Almanya’dan gelen kardeşim “Abla yıllar oldu doğduğum kenti, Erzurum’u göremedim, bu sene birlikte gidip görelim, uçak paraların benden” dedi. 

Ankara’dan uçağa bindik yanımızda Erzurumlu yaşlı bir nine vardı, uçak sisten bir türlü Erzurum hava alanına inemiyordu, dolaşıp durdu. Nine bir ara bana döndü ve “ana gurban ecep teyyere edresi mi gaybetti?” Biz güldük. “Viş niye gülirsiz edresi büleydi şimdiye geder çohtan inerdi” dedi.

Erzurum’a gittikten sonra çok değişik kişi ve olaylarla karşılaştık. İşte onlardan birisi: 

Bir gün Erzurumda çarşıda yürüyoruz, önümüzdeki bir bayan önünde giden bir hamala seslendi ve: “Hamal emi, hamal emi ecep saatin kaç?” Hamal sırtındaki yükten bunalmış kızdı ve “Saat Kırk” deyince kadın kızdı :”Viş toprah başan Geçe heç saat kırk olur mu? Adam kadına “Ey Allah’ın avanaği heç hamalda saat olur mu” dedi.

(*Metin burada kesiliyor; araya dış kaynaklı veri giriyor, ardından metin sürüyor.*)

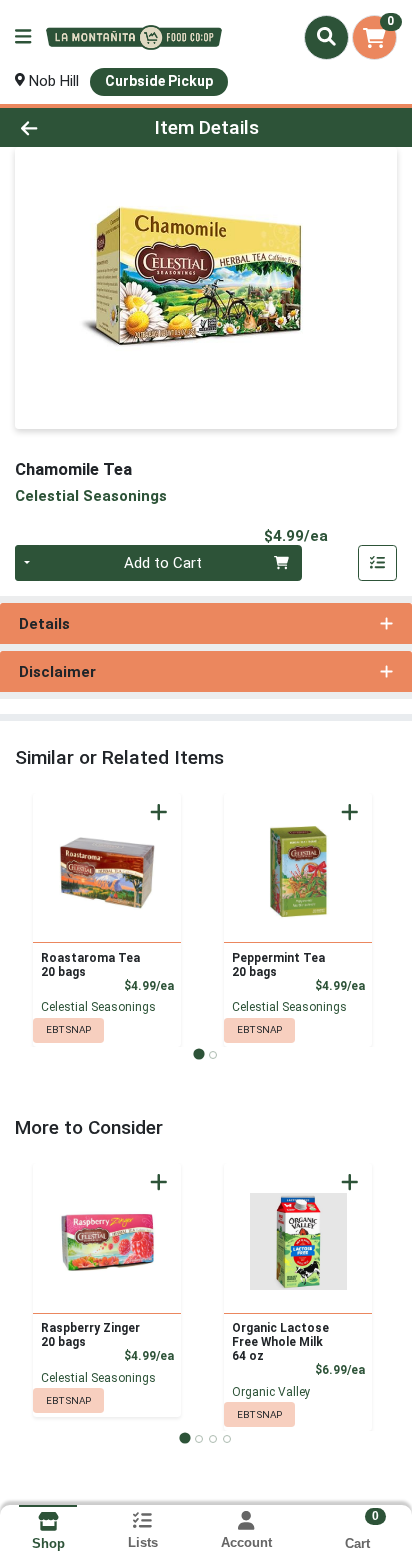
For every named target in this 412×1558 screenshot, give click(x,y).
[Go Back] (63, 127)
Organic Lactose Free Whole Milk (280, 1342)
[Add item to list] (378, 563)
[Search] (326, 37)
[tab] (198, 1054)
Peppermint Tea (278, 965)
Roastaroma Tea (90, 965)
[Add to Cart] (159, 812)
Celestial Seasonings (98, 1007)
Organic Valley (271, 1392)
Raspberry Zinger (90, 1335)
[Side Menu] (23, 37)
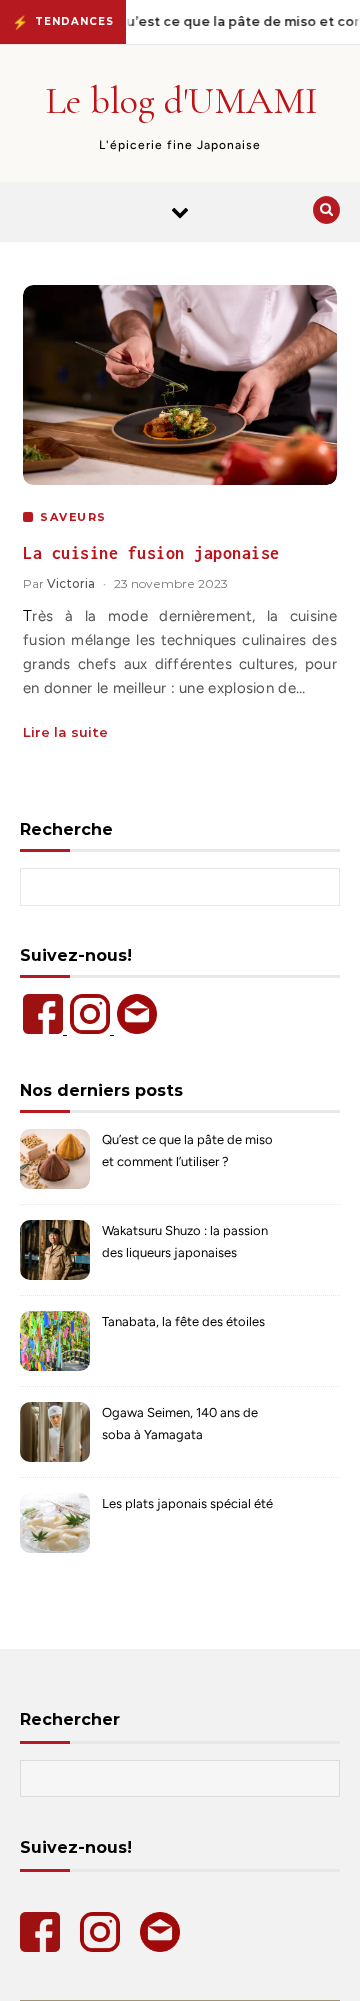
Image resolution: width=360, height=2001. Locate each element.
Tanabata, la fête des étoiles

Yine bir gün Erzurum’da dolmuşa bindik, yanımızda oturan hanımın yanında 10 yaşlarında bir çocuk vardı. Hanım tek kişilik dolmuş parası verince, şoför “Hanım çocuğa da bilet parası vereceksin” deyince kadın sinirlendi ve “Buncağız uşağa heç bilet alınır mi?” “Şoför öyle ise kucağına al” dedi. Kadın sinirlendi ve “Deli mi ne eşek geder çocuk heç gucağa sığar mi?” Diye cevapladı.